О пользе волшебства. Смысл и значение волшебных сказок (страница 11)
В замешательстве они обратились к учителю, который старательно объяснил им: «То, что вы так аккуратно сделали и держите в руках, – это всего лишь модель планет и кометы». Дети хором заявили, что поняли учителя (и повторили бы информацию, если бы им впоследствии задали вопрос). Но если прежде они гордо разглядывали свои конструкции из круга и эллипса, то сейчас утратили к ним всякий интерес. Кто-то смял бумагу, кто-то выбросил модель в мусорную корзину. Пока дети считали листки бумаги настоящей кометой, они собирались принести их домой и показать родителям, но теперь поделки утратили для них какое бы то ни было значение.

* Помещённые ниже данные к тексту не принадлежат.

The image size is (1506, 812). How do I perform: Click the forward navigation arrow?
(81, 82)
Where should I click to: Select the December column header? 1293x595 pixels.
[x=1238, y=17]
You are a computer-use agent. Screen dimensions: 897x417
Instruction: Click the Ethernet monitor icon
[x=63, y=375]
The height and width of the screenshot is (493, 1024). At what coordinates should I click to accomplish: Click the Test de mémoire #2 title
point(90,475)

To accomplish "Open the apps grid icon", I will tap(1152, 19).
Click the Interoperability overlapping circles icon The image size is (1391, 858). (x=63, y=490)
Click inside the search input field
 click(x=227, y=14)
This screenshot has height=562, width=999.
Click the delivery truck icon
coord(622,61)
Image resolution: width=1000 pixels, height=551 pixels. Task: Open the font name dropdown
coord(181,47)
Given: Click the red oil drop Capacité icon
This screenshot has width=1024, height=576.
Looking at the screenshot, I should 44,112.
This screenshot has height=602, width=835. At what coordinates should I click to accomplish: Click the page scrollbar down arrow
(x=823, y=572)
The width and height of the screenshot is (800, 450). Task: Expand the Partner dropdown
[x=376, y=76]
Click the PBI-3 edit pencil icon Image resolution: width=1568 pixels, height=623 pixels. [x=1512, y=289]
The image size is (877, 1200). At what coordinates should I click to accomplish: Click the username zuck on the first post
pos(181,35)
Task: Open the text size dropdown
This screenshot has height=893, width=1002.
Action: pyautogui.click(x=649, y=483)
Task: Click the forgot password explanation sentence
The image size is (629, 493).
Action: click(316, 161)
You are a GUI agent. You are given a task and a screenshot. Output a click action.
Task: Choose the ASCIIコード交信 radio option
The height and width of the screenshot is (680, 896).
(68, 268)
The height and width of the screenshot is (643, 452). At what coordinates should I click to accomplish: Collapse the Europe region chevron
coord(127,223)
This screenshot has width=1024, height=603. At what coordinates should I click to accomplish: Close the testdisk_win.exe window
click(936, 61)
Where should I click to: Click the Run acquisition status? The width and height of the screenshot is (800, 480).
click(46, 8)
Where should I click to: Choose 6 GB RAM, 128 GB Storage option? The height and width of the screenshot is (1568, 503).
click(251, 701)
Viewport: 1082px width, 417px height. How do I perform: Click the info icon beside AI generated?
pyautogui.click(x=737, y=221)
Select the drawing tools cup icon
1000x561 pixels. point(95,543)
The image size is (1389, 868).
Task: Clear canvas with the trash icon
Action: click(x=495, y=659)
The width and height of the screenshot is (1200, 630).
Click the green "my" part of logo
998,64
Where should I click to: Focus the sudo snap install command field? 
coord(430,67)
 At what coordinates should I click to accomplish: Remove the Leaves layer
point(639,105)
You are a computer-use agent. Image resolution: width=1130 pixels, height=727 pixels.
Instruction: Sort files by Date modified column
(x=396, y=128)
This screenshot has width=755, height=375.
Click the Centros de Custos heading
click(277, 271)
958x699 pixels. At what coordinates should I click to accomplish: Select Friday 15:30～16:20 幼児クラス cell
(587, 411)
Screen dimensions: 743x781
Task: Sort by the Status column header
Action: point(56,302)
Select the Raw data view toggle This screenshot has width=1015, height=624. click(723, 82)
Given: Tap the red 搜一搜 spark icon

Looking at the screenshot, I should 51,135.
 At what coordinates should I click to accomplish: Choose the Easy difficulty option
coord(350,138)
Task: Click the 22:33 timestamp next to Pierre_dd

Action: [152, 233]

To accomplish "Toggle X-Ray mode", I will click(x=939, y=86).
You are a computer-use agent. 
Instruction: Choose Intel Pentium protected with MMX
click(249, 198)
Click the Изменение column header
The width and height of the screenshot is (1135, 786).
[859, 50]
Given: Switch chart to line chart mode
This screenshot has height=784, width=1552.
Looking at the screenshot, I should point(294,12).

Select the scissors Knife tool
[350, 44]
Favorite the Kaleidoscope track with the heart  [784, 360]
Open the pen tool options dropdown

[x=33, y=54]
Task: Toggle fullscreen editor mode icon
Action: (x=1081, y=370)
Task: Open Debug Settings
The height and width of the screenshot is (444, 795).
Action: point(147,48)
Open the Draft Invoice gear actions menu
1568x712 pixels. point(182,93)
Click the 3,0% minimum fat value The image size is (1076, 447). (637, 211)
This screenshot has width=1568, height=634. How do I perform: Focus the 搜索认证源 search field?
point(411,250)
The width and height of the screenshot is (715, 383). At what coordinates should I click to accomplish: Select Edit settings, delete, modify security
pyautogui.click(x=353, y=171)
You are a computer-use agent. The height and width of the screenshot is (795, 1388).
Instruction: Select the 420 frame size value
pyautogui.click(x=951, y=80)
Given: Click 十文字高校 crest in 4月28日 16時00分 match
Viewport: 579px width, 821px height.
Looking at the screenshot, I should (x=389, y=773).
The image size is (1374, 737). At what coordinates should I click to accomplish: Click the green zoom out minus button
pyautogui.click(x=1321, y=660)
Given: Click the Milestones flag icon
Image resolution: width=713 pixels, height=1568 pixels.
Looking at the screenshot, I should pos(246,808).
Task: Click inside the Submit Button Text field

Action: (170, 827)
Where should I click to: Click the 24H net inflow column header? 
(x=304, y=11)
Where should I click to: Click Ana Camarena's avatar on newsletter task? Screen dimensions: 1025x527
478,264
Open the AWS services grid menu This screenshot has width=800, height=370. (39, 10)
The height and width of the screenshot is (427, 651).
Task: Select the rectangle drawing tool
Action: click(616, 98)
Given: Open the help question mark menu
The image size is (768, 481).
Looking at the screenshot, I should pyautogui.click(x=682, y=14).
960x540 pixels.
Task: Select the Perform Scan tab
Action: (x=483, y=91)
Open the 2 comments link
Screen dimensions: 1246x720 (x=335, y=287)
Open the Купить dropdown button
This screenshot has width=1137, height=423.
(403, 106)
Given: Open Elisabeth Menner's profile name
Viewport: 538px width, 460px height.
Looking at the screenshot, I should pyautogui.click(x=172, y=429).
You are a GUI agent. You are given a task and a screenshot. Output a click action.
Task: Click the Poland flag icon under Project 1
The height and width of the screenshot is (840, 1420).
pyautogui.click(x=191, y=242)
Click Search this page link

Пытаясь подвести ребенка к восприятию объяснений, корректных с научной точки зрения, родители слишком часто сбрасывают со счетов (опять-таки научные!) представления о том, как работает детское сознание. Исследования процессов, протекающих в детской психике (особенно предпринятые Пиаже), убедительно показывают, что ребенок младшего возраста не в состоянии осознать основополагающие абстрактные принципы – постоянство количества вещества и обратимость. К примеру, у него вызывает затруднение тот факт, что одно и то же количество воды в узком сосуде поднимается высоко, а в широком сосуде остается на низком уровне; также он не понимает, что изъятие и прибавление – противоположные процессы. Пока ребенок не научится осознавать подобные названным выше абстрактные представления, ему доступно лишь субъективное переживание мира[27].
Научное объяснение требует объективного мышления. И теоретические изыскания, и экспериментальные исследования показали, что ни один ребенок, не достигший школьного возраста, не способен по-настоящему усвоить эти два принципа, без чего абстрактное понимание невозможно. В раннем возрасте, примерно до восьми-десяти лет, ребенок может формировать лишь в высшей степени субъективные представления о том, что он испытывает. По этой причине для него естественно считать, что земля – это мать, или женское божество, или по крайней мере его обиталище, ведь растения, растущие из земли, питают его так же, как питала мать своей грудью.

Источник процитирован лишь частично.